Is the Forward Price of a bond subject to the Pull to Par?

Question

From my understanding:

FwdPx= SpotPx - Accruals + Financing

Assume that the yield curve is flat/or that the bond yield stays the same the next day, i.e. that the market is unchanged and that the only force the bond is subject to is the Pull to Par.

Then if it is trading above 100 its price the next day will by slightly lower and the opposite if it is trading below 100. Therefore we in T+1 you actually have a change in price (call it “dP”)

My assumption is that the initial FwdPx (I.e. the FwdPx with the same starting date and end date of the previous day, not shifted by one day), will also have to move by dP + (1day Accrual - 1day Financing), due to the changes in both the spot price and the fact that the “carry” component is one day less. Is this correct?

The original question is to understand what would happen to a Basis position (long CTD, short Future), from T to T+1 if nothing at all happens, or in other words if only the deterministic components of the bond make their effect on the bond, assuming that there is a net basis equal to zero.

Answer 1

No the forward price of a bond on a fixed date does not pull to par. If the forward yield stays the same, so does the forward price. In a scenario where yields don’t move , it is the spot price that gradually moves toward the forward price. Does it answer your question ?

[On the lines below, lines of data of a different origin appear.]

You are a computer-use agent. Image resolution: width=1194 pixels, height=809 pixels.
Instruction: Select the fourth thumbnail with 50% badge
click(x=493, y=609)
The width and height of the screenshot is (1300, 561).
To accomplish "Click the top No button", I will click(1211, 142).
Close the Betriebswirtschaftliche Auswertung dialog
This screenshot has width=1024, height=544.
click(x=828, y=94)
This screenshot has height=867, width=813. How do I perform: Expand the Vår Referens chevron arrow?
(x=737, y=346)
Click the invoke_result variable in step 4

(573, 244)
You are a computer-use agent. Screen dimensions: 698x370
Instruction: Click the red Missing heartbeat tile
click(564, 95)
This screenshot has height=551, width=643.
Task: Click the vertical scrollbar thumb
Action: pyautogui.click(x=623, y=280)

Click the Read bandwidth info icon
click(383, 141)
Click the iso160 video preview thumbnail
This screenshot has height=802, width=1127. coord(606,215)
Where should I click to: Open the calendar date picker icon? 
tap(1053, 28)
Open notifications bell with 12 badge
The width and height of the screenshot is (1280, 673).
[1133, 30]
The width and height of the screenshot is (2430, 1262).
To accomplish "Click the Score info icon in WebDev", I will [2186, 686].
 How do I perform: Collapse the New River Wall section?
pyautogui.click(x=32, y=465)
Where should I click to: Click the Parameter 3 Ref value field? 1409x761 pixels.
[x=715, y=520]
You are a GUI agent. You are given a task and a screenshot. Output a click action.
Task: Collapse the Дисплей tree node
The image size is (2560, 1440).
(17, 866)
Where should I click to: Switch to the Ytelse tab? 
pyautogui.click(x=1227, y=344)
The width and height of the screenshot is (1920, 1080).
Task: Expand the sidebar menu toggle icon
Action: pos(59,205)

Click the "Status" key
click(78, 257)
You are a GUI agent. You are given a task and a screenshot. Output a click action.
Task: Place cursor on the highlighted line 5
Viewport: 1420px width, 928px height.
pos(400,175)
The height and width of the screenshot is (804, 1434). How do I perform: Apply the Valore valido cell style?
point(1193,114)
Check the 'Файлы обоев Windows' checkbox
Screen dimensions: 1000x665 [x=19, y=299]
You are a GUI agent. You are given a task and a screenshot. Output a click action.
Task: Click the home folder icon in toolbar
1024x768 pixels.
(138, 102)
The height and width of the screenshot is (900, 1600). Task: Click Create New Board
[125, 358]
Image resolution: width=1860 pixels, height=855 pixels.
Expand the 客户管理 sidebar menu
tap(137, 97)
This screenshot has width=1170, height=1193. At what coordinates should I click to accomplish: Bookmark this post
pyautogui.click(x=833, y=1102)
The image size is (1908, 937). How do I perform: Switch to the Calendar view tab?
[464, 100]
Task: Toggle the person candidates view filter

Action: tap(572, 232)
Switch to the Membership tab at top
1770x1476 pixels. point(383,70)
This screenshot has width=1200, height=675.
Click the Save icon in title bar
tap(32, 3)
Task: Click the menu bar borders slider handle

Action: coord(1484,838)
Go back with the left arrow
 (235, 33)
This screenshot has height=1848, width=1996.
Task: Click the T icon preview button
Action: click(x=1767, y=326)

Edit to address some comments: Consider the following example : a completely flat yield curve, all yields are 5%. A 5 year zero coupon bond has a spot price of $ 100/1.05^5 $. The forward price of this bond one year from now is $ 100/1.05^4 $. Now allow one day to pass. Assuming all yields are still at 5%, the spot price of the bond will increase slightly through the P2P to $ 100/1.05^{4+364/365} $. The forward price to the same exact date as before doesn’t change , but the forward price for the date which is one year from the new spot date increases to $ 100/1.05^{3+364/365} $.